I am treating HepG2 cells with Lipoprotein. I seed cells in serum media (10%). Just before treatment, I change media to serum free media. Should I maintain cells in serum free media for 12 hours prior to the treatment?
I agree that for signalling events serum starvation is frequently pivotal. To see short term signalling such as growth factor receptor activation I prefer to starve the cells for just one or two hours. If I do this overnight the cells have gone into a sort of senescent state and the phosphorylation events are more variable.
If you want to know whether the serum would mask the effect of your treatment or not, I will tell you what I always do with my cell. I work with cytokines (pro-inflammatory cytokines) on cells and it is well known that high concentration of serum affects the effectiveness of those cytokines (in vitro). Therefore, I seed my cells in 5% serum for 24h before I add the cytokines, then I wash the cells three times by serum-free medium and I add my inducer with serum free medium or in 1%. We got clear effect as we expected
Serum is a great amount of cytokines and growth factors among other things. Frequently, we subject the cell to a starving period (8-16hours) after start any treatment with drugs or small molecules.
If your goal are study effects such as phosporilation or other transitory post-translational modification you should subject your cell to starving.
As mentioned for Niyaz Al-sharabi, starving conditions may vary according to the cell type or experimental conditions.

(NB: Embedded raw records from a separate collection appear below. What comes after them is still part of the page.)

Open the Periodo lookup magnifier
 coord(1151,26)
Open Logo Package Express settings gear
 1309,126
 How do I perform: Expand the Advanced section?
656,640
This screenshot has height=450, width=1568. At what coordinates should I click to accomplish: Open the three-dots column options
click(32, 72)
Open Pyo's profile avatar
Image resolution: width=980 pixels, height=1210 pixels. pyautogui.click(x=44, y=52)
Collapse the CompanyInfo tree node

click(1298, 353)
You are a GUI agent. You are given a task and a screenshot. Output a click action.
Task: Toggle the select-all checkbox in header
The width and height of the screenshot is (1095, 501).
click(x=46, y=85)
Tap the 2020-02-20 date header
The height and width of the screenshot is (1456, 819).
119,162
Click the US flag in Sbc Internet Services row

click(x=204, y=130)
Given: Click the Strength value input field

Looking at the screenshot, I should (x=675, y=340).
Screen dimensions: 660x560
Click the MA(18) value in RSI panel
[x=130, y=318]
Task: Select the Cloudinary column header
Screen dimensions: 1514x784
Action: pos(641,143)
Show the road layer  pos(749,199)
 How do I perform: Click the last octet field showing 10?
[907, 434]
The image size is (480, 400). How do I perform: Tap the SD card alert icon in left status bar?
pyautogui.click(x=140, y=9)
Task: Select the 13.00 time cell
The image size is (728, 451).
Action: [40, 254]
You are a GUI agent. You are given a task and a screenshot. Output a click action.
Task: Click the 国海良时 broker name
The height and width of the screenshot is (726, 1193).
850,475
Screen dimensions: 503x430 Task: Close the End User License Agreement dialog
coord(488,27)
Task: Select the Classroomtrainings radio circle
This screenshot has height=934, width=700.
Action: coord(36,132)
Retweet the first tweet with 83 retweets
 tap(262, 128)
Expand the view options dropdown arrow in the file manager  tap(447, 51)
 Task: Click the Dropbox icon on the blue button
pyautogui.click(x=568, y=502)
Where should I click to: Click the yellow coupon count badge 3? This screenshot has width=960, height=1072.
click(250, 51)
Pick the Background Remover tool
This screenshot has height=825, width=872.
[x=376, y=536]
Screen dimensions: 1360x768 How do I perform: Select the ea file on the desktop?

I have been worked if some cells quite sensitive to starving conditions. To solve this issue I did a gradual conditioning of the cell into less amount of serum/daily until obtain cells in serum free.
But you need to remember that in vitro experiments always will show some kind of bias. Try your treatments in serum free compared with the normal media conditions.
I agree that for signalling events serum starvation is frequently pivotal. To see short term signalling such as growth factor receptor activation I prefer to starve the cells for just one or two hours. If I do this overnight the cells have gone into a sort of senescent state and the phosphorylation events are more variable.